Which one of the following tumor markers and its association is correct?
(A) CA125 — breast cancer
(B) CA19-9 — ovarian cancer
(C) Alpha-fetoprotein — hepatocellular carcinoma (HCC)
(D) Prostate-specific antigen (PSA) — testicular cancer
(E) Carcinoembryonic antigen (CEA) level — prostate cancer
Example PANCE Answers and Explanations
1. D. This patient has thrombotic thrombocytopenic purpura (TTP), so you would transfuse fresh frozen plasma. Platelet transfusions are good in the treatment of idiopathic thrombocytopenic purpura (ITP) but not TTP. Steroids and splenectomy are treatments for ITP. Some clinicians also use intravenous immunoglobulin in the treatment of ITP.

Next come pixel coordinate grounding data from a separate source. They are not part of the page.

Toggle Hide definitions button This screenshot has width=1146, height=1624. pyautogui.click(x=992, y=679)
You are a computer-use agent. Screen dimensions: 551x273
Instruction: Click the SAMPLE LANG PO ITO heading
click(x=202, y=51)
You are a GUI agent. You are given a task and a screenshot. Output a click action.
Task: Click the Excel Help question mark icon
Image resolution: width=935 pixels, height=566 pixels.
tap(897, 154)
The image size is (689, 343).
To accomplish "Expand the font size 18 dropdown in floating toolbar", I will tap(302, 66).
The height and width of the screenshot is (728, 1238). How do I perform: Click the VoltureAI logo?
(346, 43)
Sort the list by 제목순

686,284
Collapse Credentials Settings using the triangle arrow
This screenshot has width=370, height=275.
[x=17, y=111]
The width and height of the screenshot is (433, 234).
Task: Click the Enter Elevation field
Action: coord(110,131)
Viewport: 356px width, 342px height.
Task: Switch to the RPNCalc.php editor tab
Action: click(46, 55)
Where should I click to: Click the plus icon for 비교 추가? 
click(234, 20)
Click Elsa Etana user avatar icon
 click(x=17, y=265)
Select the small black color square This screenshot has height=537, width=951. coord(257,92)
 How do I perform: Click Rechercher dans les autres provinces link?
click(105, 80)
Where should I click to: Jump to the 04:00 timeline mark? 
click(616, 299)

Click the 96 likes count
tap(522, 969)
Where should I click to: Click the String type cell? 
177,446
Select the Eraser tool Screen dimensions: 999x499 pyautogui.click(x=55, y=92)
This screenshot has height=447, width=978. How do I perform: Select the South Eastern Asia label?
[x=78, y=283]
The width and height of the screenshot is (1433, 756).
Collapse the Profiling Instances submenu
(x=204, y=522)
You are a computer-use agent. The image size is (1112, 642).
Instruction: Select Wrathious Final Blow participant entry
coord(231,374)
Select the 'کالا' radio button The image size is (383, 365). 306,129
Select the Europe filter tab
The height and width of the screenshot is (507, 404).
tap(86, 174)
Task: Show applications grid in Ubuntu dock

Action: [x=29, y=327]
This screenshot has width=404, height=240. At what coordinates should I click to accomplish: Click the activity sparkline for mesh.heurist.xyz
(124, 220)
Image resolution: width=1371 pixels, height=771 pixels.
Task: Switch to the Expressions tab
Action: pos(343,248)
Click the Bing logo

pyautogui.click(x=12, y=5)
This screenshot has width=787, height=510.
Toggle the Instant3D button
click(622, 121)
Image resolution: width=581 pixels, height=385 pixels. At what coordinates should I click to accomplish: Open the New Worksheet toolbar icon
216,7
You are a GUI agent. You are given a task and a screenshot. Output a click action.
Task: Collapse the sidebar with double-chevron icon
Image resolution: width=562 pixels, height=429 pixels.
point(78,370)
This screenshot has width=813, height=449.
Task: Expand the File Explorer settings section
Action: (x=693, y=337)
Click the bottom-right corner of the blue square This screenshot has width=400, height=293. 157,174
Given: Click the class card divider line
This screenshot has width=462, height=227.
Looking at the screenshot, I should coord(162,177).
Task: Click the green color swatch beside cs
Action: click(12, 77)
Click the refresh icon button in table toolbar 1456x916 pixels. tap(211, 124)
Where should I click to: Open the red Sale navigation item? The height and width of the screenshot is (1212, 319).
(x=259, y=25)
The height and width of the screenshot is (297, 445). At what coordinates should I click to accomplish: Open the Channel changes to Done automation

2. B. Chronic liver disease is associated with a macrocytic anemia. All the other choices are associated with a normocytic, normochromic anemia. Pure red cell aplasia is an autoimmune process in which antibodies are produced against erythropoietin. This causes a hypoproliferative bone marrow concerning the production of red blood cells, but the patient has normal leukocytes and platelets.
3. C. You suspect that the patient has multiple myeloma based on the initial positive monoclonal spike on the serum protein electrophoresis, but the patient may have a monoclonal gammopathy of unknown significance (MGUS). You’d order a skeletal radiographic survey to look for lytic lesions. Choice (A) isn’t right because a CT scan of the thorax, abdomen, and pelvis is used for staging many solid organ cancers as well as lymphomas. A bone scan is good only when you’re looking for bone metastasis concerning solid organ cancers that have osteoblastic activity. You wouldn’t expect to see multiple myeloma, which is predominantly a lytic process. An MRI, Choice (D), or CT scan, Choice (E), with their respective contrasts, wouldn’t be indicated at this time.
4. B. The most common cause of a hypercoagulable state is a Factor V Leiden mutation. Patients can be homozygous or heterozygous for this mutation. The other choices are causes of a hypercoagulable state but are not as common as Factor V Leiden mutation. Antithrombin III deficiency is a common cause of clotting in younger people, as are Protein C and Protein S deficiencies.
5. C. The patient has recurrent problems with mucosal bleeding, which suggests a problem with platelet function. Her platelet count is normal, which should suggest a qualitative platelet problem. Although kidney disease, Choice (D), could cause qualitative platelet function, there are usually other issues present (anemia, uremic symptoms, and so forth). The other answers are not applicable to this problem. Flow cytometry, Choice (E), is sometimes ordered by a hematologist for evaluation of malignancy. A bone marrow biopsy, Choice (B), is not indicated, and Choice (A), an abdominal ultrasound, doesn’t make sense. You would test for von Willebrand disease.
6. C. Alpha-fetoprotein is associated with hepatocellular carcinoma (HCC). The other choices don’t represent the correct tumor markers with their corresponding cancers. CA19-9 is associated with breast cancer, and CA125 is associated with ovarian cancer. CEA is a tumor marker associated with colon cancer. PSA is associated with prostate cancer, not testicular cancer.